Another study between Dr. John Cooke and Dr. Gerald Reaven, also of Stanford, found that when someone was insulin resistant, they also had high levels of asymmetric dimethylarginine. This correlation between asymmetric dimethylarginine levels and insulin resistance is stronger than with any other marker.

Dr. John Cooke further collaborated with Dr. Rene Malinow at Oregon Health Sciences and found that homocysteine will increase the level of ADMA in people with vascular disease. They gave these patients methionine (which converts to homocysteine in the body), and measured the function of their endothelium both before the methionine and after. After receiving methionine, their homocysteine levels rose, along with ADMA, and their endothelial function decreased. They were able to determine that the homocysteine was directly responsible for the increase in ADMA. However, they found that people with a healthy endothelium were resistant to methionine, and their ADMA levels did not increase, nor did their endothelial function deteriorate. They came to the conclusion that if you have a healthy endothelium, you have some natural resistance to some of these damaging factors.

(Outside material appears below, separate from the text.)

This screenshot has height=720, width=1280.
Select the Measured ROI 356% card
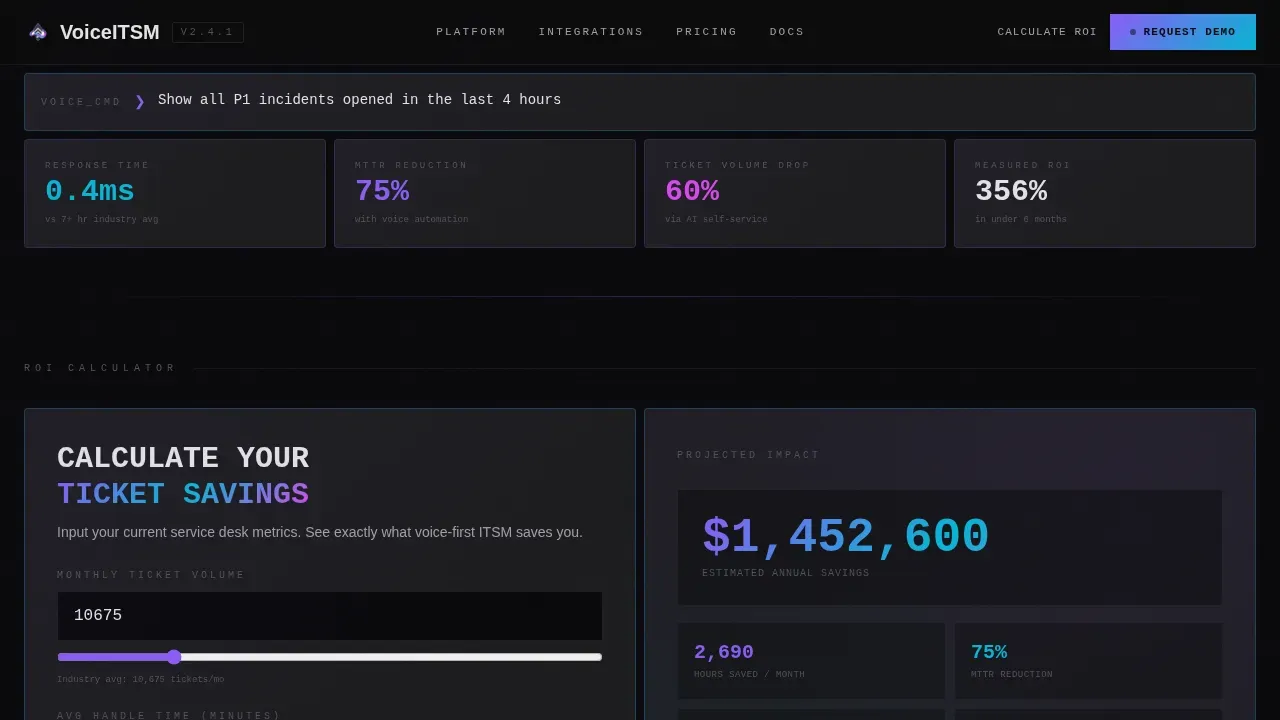pos(1105,193)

Dr. John Cooke concluded that asymmetric dimethylarginine levels are high in people with cardiovascular disease risk factors or who already have heart disease. He believes that ADMA is a common pathway by which all risk factors manifest their negative effects on the blood vessel wall. An accumulation of ADMA occurs in people with risk factors and this blocks the production of nitric oxide. This in turn causes poor blood flow and the progression of atherosclerosis.

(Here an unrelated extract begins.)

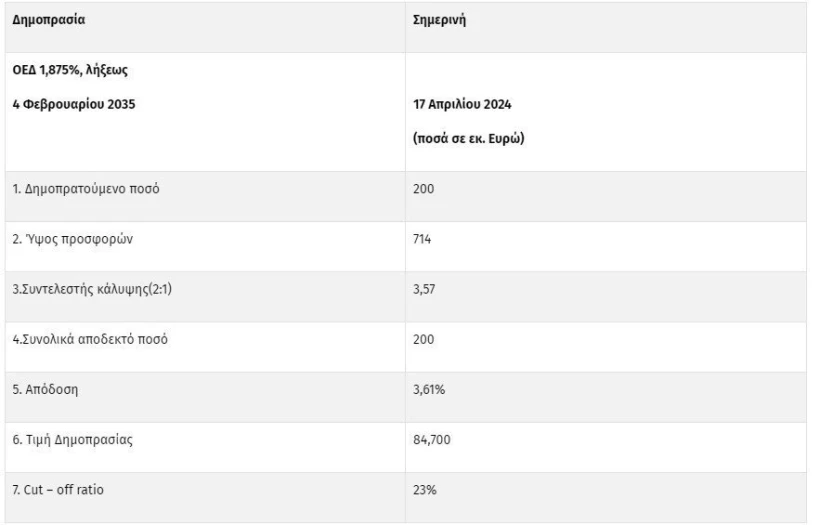Select the Δημοπρατούμενο ποσό row label
Screen dimensions: 820x525
tap(86, 189)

There are two ways of getting rid of ADMA in the body, excretion in the urine, or being broken down by the enzyme dimethylarginine dimethylaminohydrolase (DDAH). At Stanford, they found that ADMA levels were balanced by the breakdown action of DDAH. If DDAH was reduced or impaired, then ADMA levels gradually increase. All of the major cardiovascular disease risk factors contribute to the diminished ability of DDAH to breakdown ADMA. This is because of the effects of oxygen radicals. They found that DDAH is extremely sensitive to these free radicals. Therefore, increasing antioxidant activity is vital in reducing oxygen radicals, which in turn helps DDAH to reduce levels of asymmetric dimethylarginine. This causes an increase in the production of nitric oxide and improves the health and function of the endothelium.